▶ _How to complete this task_
Only an exact repetition of the lines from the one holding "Viewport: 492px width, 480px" to the end of the data is wanted, with pictures left out.

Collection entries
»»
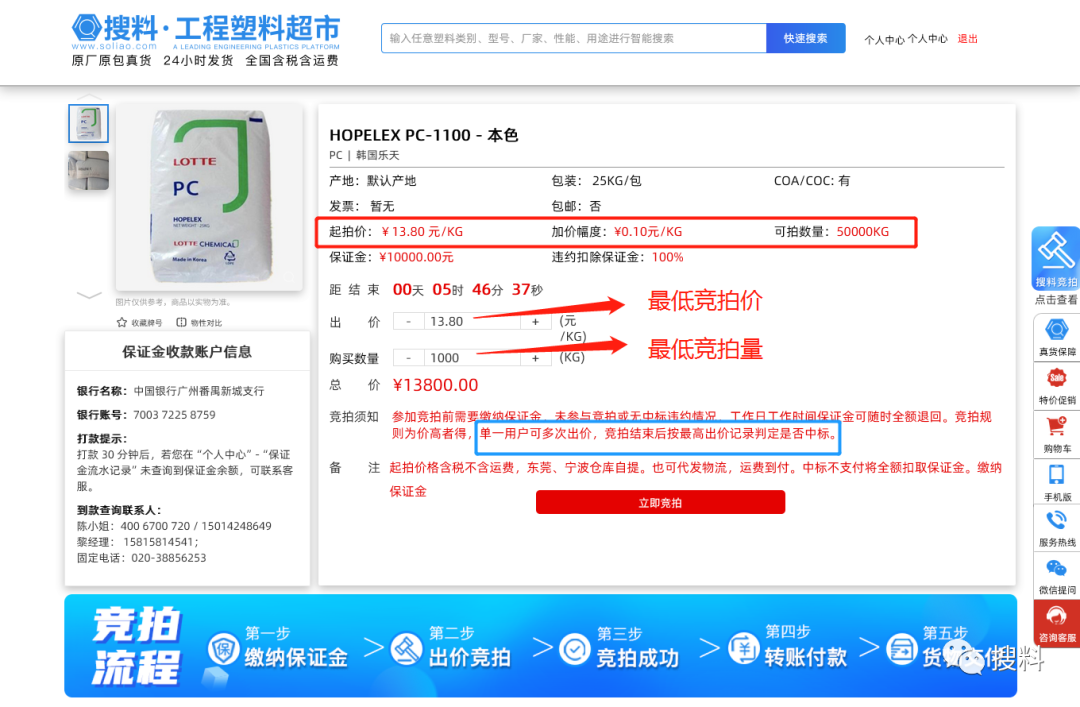Click the 收藏牌号 star favorite icon
This screenshot has width=1080, height=707.
click(x=122, y=323)
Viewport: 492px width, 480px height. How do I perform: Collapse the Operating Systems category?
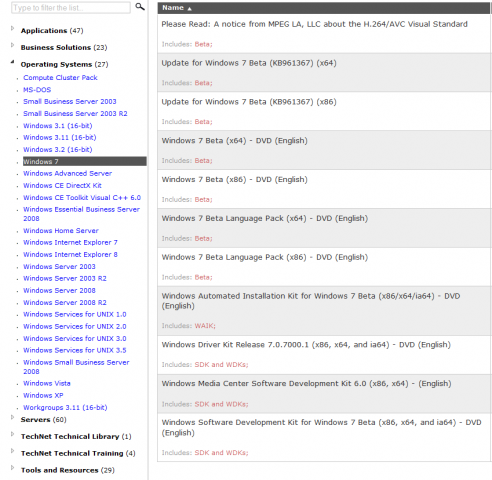(13, 62)
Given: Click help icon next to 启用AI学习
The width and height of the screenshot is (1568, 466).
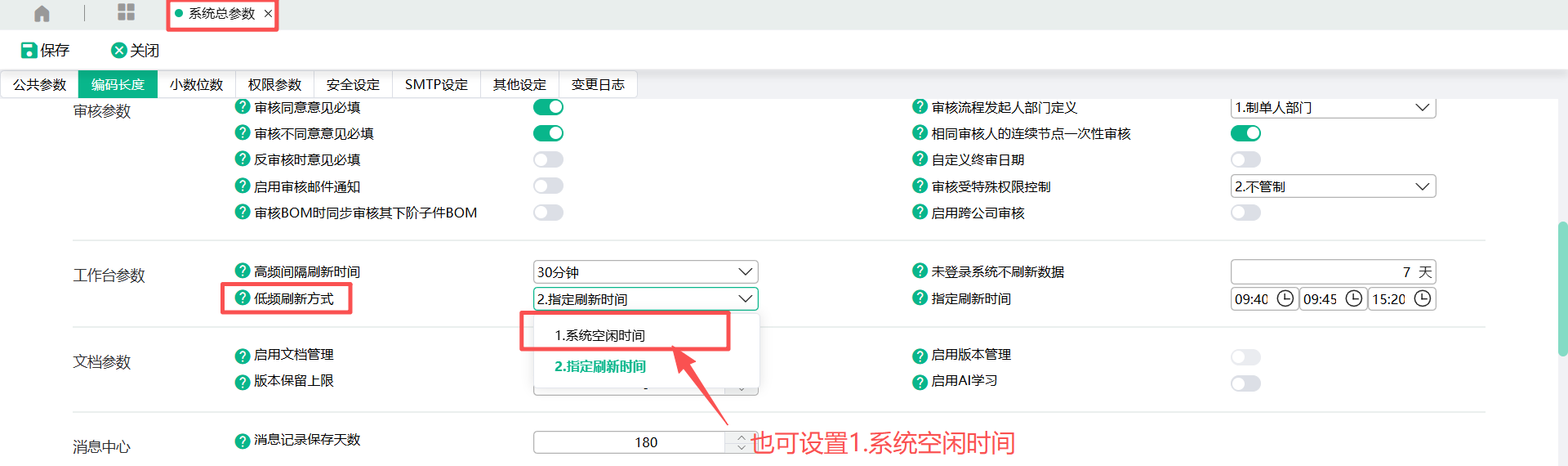Looking at the screenshot, I should click(x=920, y=381).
««
▶ _Exercise solution_
Viewport: 492px width, 480px height. How do I perform: Collapse the Operating Systems category?
(13, 62)
Given: Click help icon next to 启用AI学习
The width and height of the screenshot is (1568, 466).
Looking at the screenshot, I should click(x=920, y=381).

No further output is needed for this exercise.